Kill Switch: vers un système antivol généralisé pour les smartphones

Kill Switch: vers un système antivol généralisé pour les smartphones

Les fabricants de smartphones se sont réunis pour signer un accord visant à renforcer des mesures de sécurité antivol pour les terminaux mobiles. Des kill switch pourraient être généralisés. Ces outils permettent de bloquer un smartphone à distance afin qu’il soit inopérable.
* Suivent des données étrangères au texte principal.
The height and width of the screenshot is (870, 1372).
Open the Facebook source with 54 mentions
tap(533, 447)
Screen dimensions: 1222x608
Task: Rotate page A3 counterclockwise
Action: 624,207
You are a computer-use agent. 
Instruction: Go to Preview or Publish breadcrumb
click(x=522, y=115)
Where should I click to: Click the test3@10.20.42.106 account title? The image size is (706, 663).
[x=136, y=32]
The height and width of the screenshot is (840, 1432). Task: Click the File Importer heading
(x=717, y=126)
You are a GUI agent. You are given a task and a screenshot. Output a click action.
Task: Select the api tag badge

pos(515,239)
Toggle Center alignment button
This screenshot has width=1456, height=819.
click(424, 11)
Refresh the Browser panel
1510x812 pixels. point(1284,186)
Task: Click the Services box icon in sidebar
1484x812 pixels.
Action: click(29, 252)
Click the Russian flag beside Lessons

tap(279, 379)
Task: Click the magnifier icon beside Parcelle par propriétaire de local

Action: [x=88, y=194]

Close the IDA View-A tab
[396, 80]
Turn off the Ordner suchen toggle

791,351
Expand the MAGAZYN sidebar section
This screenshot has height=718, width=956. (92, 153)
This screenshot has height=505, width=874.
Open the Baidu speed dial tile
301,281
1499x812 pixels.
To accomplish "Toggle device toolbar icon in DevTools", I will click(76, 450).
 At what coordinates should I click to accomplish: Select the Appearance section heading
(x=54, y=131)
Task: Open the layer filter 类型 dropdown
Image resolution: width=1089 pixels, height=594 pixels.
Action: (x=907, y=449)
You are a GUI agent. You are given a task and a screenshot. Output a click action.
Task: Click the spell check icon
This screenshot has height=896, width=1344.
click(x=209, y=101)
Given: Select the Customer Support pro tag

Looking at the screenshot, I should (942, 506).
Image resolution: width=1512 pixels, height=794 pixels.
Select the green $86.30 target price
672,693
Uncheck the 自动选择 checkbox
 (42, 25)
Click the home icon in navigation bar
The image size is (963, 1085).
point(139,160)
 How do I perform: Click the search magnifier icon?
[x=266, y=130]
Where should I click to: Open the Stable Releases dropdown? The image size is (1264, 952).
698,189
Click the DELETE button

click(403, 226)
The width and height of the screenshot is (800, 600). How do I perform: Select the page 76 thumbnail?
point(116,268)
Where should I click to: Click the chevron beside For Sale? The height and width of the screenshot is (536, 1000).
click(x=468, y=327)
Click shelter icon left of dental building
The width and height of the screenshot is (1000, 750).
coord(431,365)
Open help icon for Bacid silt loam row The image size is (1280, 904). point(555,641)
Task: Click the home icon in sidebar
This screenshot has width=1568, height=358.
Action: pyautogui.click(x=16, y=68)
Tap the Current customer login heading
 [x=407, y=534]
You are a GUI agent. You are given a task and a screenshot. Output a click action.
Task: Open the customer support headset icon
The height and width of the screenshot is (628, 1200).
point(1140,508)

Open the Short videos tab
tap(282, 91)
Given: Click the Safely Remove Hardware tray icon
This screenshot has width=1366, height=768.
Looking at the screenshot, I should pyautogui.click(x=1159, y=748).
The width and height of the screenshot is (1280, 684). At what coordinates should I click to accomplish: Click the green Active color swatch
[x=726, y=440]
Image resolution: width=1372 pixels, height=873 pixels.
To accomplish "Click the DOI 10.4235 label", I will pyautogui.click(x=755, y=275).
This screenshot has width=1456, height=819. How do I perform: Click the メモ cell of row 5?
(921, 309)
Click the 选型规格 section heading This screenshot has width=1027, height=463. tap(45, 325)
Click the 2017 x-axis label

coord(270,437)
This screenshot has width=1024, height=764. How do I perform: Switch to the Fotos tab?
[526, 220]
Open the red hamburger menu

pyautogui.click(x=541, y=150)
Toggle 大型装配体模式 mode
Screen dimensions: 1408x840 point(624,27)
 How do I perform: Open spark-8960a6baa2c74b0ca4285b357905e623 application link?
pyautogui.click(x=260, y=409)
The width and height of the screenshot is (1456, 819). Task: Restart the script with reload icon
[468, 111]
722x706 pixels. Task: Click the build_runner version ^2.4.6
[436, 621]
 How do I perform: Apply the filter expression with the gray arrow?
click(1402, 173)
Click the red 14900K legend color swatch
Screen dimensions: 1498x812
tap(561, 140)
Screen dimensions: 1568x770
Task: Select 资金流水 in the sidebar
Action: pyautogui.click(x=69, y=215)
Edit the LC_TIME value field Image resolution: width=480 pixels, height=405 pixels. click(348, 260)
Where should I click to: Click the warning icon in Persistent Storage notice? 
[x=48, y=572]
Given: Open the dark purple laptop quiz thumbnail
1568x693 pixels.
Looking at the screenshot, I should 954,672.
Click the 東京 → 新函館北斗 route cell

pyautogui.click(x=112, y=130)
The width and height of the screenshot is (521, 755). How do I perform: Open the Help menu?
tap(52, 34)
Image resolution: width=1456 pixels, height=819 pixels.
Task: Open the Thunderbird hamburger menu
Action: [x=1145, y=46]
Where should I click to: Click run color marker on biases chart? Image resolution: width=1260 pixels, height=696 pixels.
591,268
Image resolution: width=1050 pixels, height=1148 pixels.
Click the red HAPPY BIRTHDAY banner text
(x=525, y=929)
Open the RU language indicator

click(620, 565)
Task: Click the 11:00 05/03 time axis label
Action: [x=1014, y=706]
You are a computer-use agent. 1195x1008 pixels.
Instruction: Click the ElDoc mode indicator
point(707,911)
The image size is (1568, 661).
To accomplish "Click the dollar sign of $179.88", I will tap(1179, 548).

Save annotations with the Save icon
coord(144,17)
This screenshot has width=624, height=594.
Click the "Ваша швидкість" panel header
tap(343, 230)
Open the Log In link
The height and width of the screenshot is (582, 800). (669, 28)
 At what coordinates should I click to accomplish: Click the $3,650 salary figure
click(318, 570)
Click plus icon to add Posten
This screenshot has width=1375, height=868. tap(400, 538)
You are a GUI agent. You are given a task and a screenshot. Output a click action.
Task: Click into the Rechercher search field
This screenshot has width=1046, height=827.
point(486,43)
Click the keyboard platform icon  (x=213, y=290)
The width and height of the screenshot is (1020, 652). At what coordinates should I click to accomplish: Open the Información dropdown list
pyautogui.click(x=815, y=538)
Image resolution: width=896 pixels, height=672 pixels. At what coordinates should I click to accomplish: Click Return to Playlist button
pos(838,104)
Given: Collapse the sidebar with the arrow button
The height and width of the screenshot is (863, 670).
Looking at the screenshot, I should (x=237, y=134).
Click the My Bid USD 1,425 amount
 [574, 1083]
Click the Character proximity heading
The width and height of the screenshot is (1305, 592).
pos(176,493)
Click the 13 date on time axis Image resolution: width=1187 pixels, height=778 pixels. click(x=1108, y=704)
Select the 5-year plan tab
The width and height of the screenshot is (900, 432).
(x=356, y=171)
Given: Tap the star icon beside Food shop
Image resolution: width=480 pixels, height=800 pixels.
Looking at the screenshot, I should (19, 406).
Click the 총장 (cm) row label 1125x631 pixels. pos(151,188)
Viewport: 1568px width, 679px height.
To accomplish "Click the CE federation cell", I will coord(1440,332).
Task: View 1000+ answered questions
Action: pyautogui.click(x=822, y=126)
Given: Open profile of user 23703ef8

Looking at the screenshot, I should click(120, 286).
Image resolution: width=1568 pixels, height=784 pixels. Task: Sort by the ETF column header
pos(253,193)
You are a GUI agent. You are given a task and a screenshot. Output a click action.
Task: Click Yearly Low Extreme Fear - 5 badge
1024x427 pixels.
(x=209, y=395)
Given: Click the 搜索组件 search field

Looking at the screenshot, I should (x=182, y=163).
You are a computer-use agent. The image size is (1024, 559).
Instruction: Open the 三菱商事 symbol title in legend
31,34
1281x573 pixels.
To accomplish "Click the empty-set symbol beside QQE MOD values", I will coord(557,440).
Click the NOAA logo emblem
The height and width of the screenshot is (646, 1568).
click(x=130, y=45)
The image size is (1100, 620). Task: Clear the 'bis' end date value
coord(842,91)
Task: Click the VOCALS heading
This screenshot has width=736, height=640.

Publié le 17 avril 2014 - 9:56 par François Giraud

Avec le développement des smartphones, les vols augmentent. Aux Etats-Unis et en Europe, on observe une recrudescence des vols à l’arraché. Une fois le terminal mobile dérobé, il n’y a pas grand-chose à faire à part contacter son opérateur ou le déclarer volé. Les fabricants s’unissent pour développer des « Kill Switch », des outils permettant de bloquer un terminal mobile à distance et le rendre inopérant. Certains outils, développés entre autres par Apple, permettent même de géolocaliser son smartphone. Sous l’égide de la CTIA qui est le Club des fabricants de terminaux mobiles, certains fabricants ont décidé de signer un accord qui prévoirait de développer les antivols pour smartphones, les « kill switch » sur l’ensemble des smartphones commercialisés à partir de juillet 2015. Ces outils permettraient de supprimer des données à distance et de bloquer le smartphone le rendant inutilisable.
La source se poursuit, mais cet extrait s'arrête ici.